Dataset excerpts Block Start

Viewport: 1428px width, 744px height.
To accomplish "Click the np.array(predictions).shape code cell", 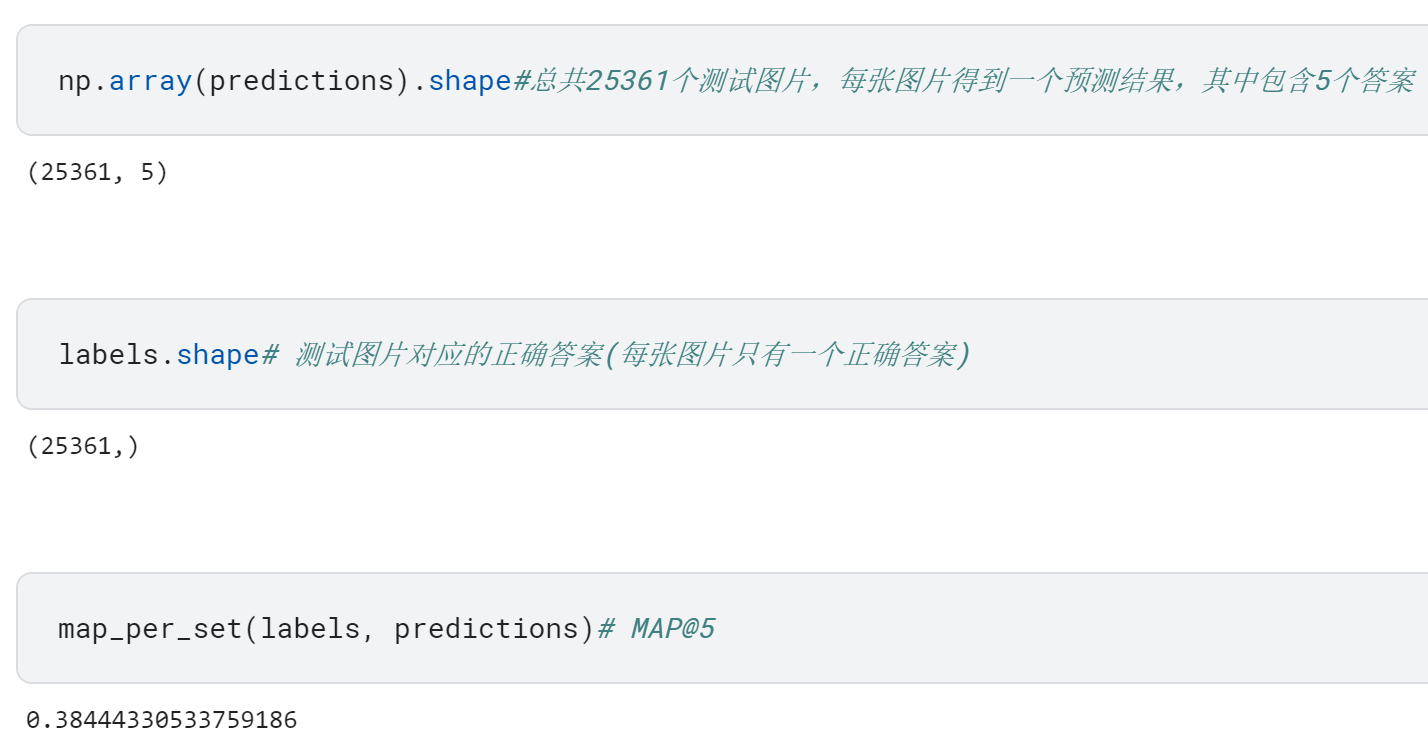I will 722,80.
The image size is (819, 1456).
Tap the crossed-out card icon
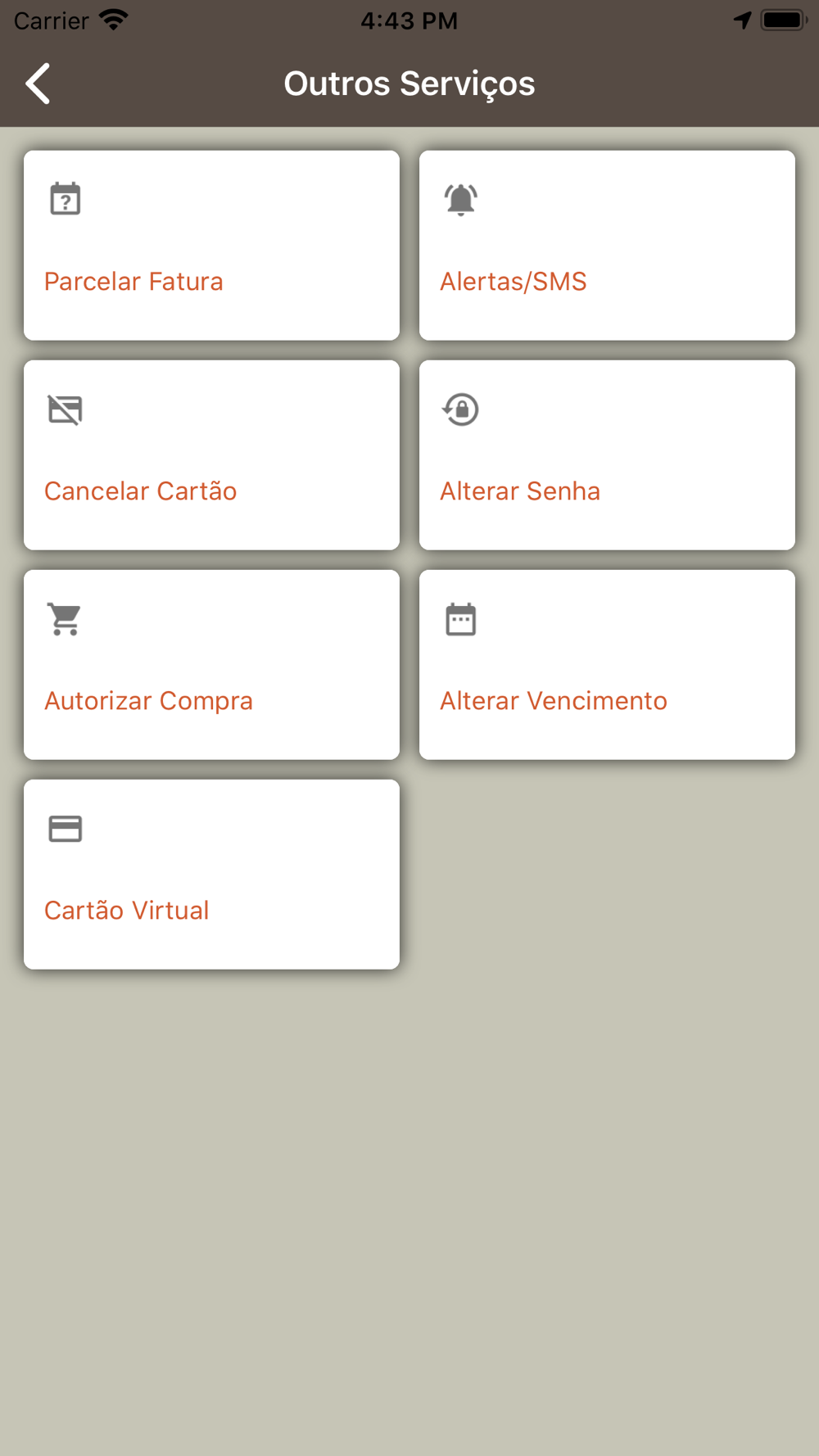point(66,409)
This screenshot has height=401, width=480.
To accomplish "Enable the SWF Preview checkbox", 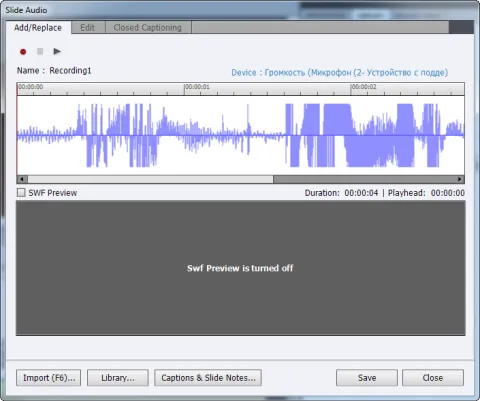I will (21, 193).
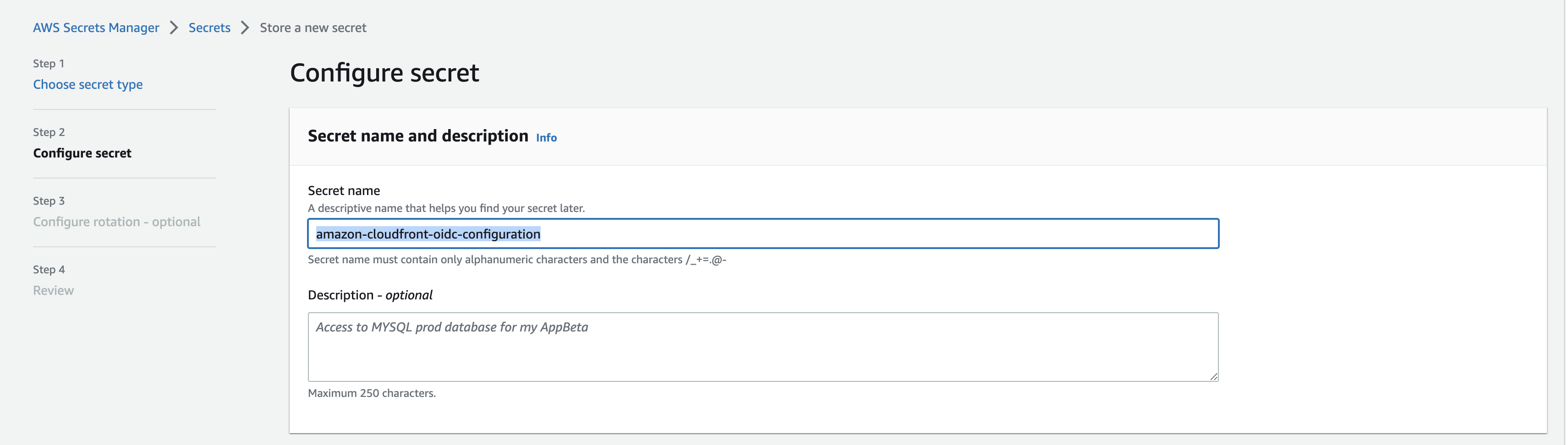1568x445 pixels.
Task: Focus the Description optional text area
Action: click(x=763, y=347)
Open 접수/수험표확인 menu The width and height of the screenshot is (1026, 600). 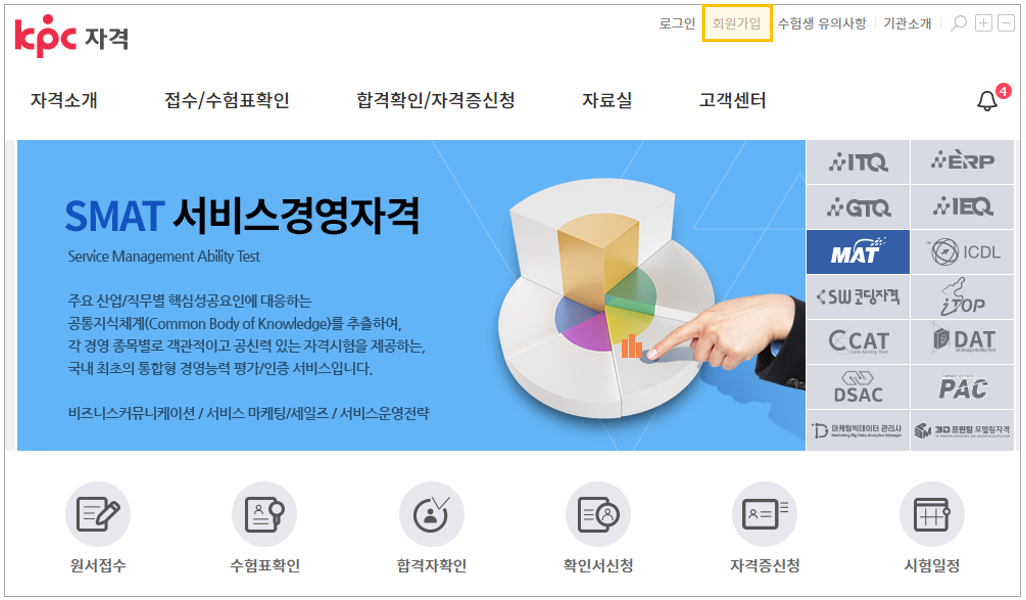tap(226, 100)
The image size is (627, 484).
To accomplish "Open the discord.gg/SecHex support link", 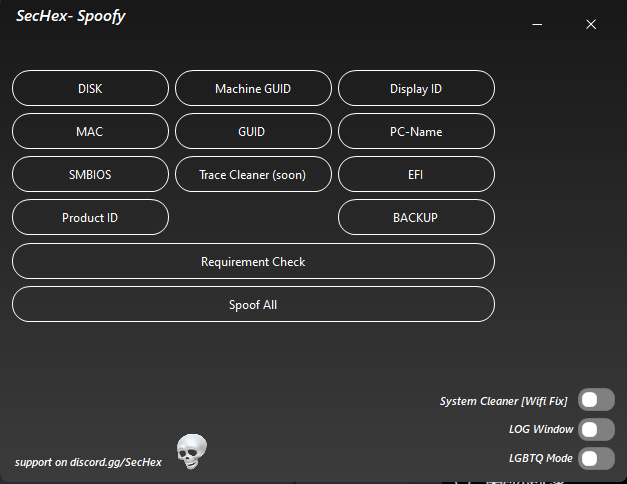I will click(x=88, y=463).
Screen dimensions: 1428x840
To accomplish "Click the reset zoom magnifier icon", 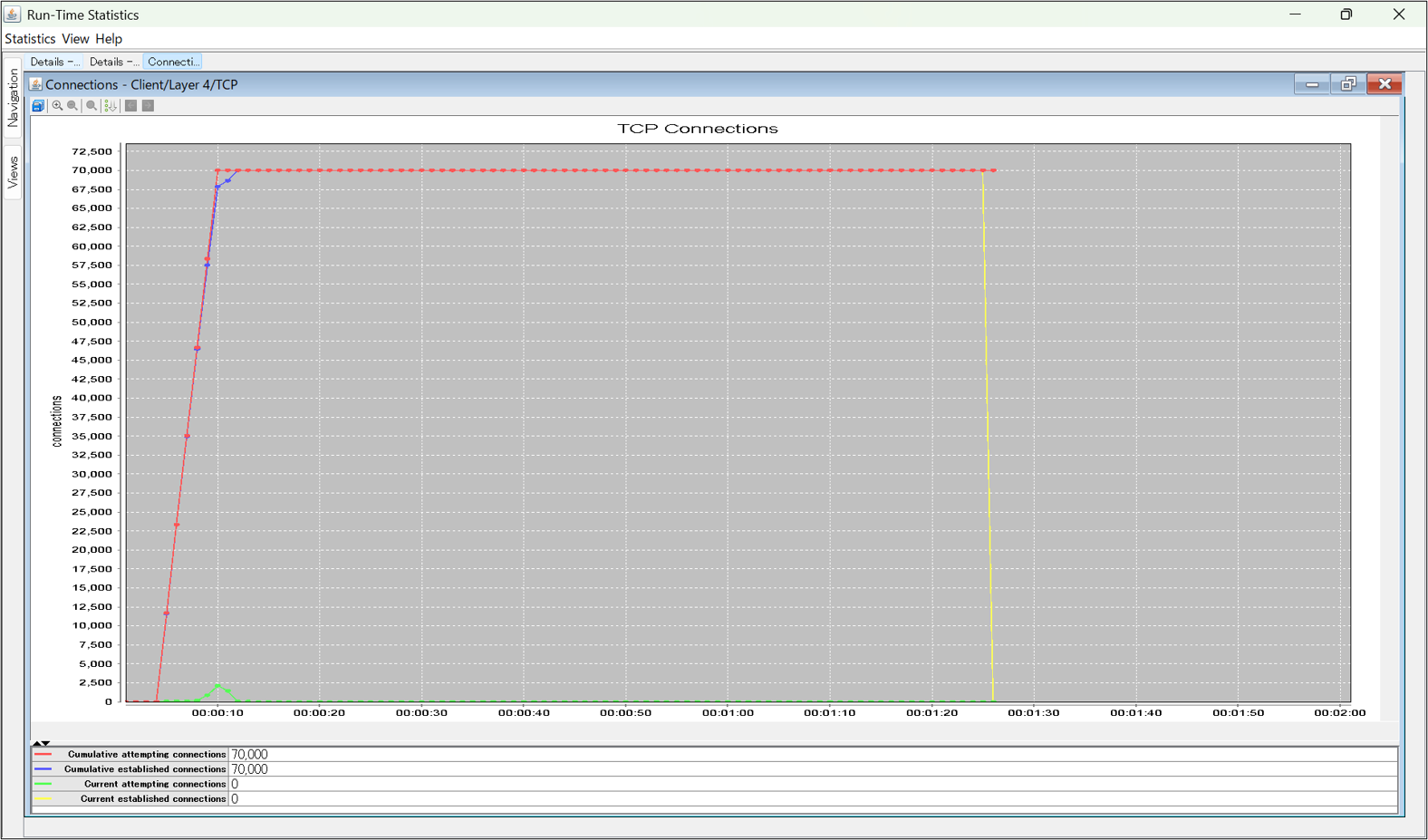I will (92, 106).
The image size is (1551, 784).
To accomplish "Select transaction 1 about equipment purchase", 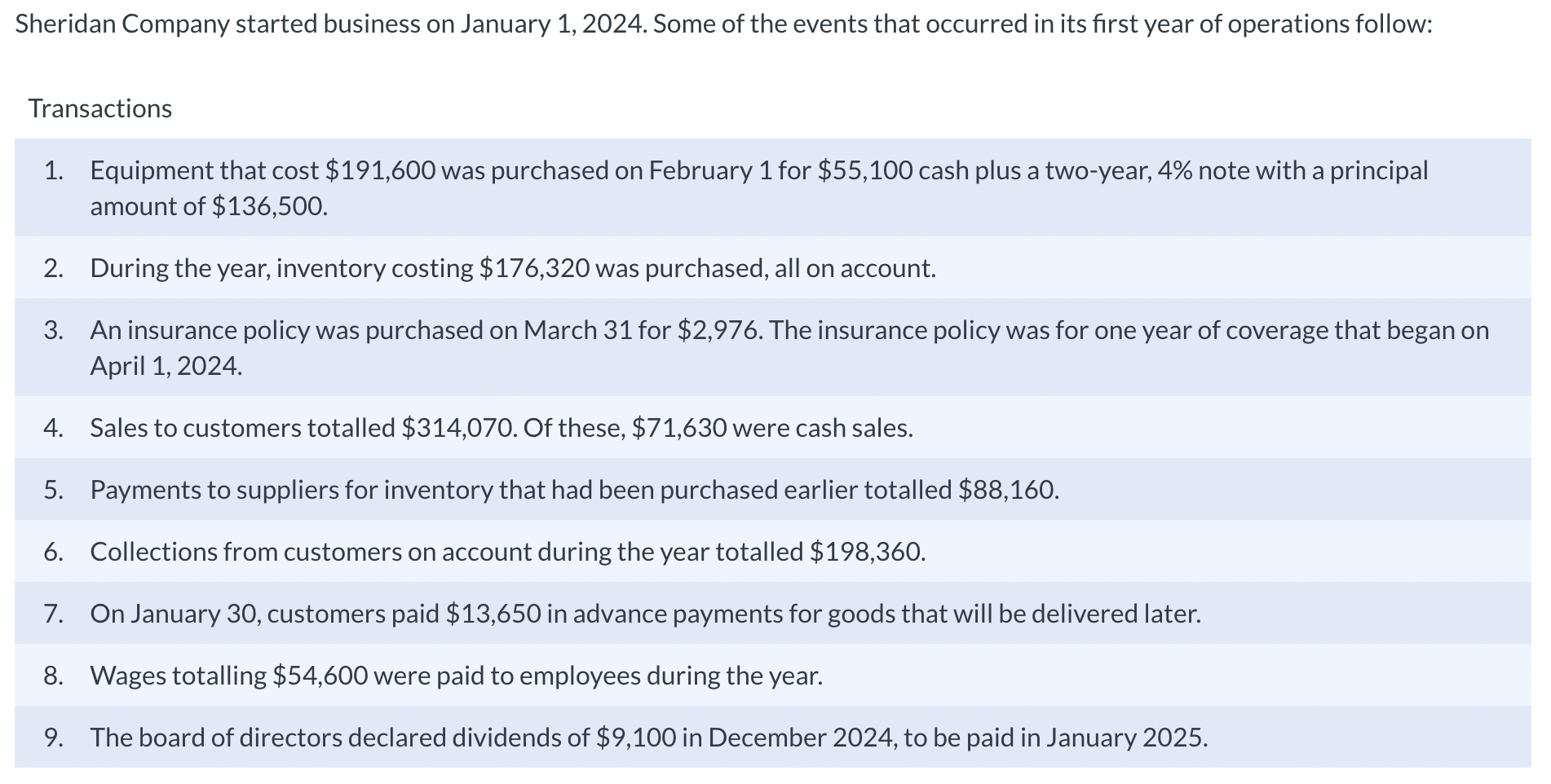I will (772, 188).
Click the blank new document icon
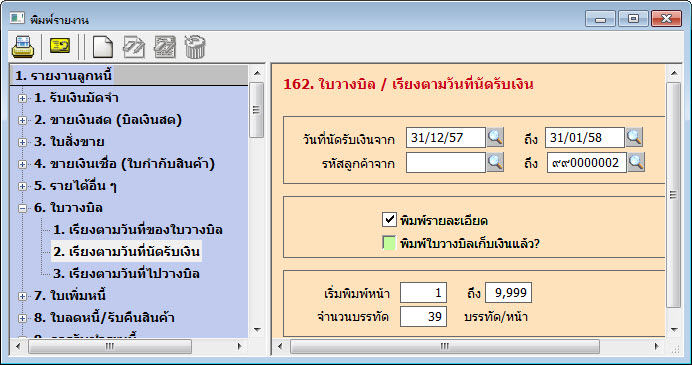 (x=103, y=47)
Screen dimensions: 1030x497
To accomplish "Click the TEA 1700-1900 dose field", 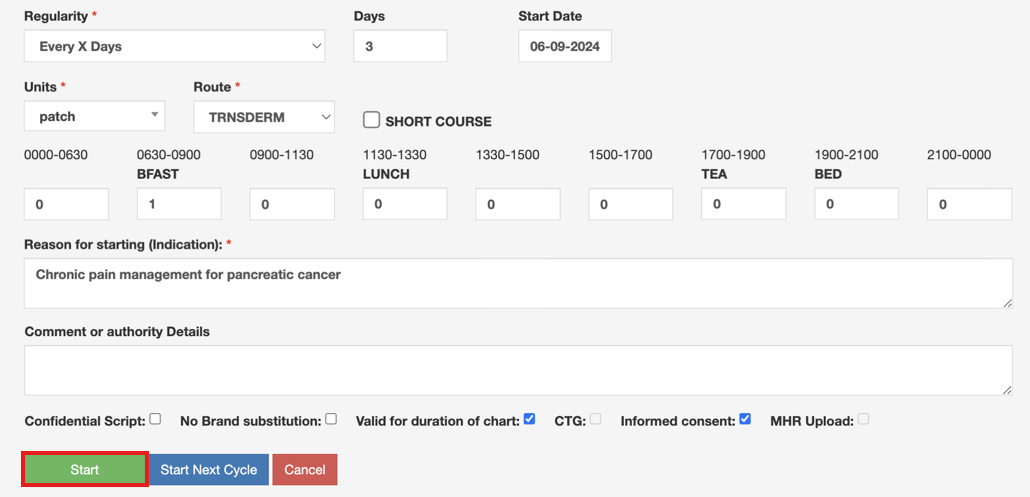I will 744,204.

Dataset excerpts Block End

Once you have counted the lines above containing the word "image", state that number and nothing more.

3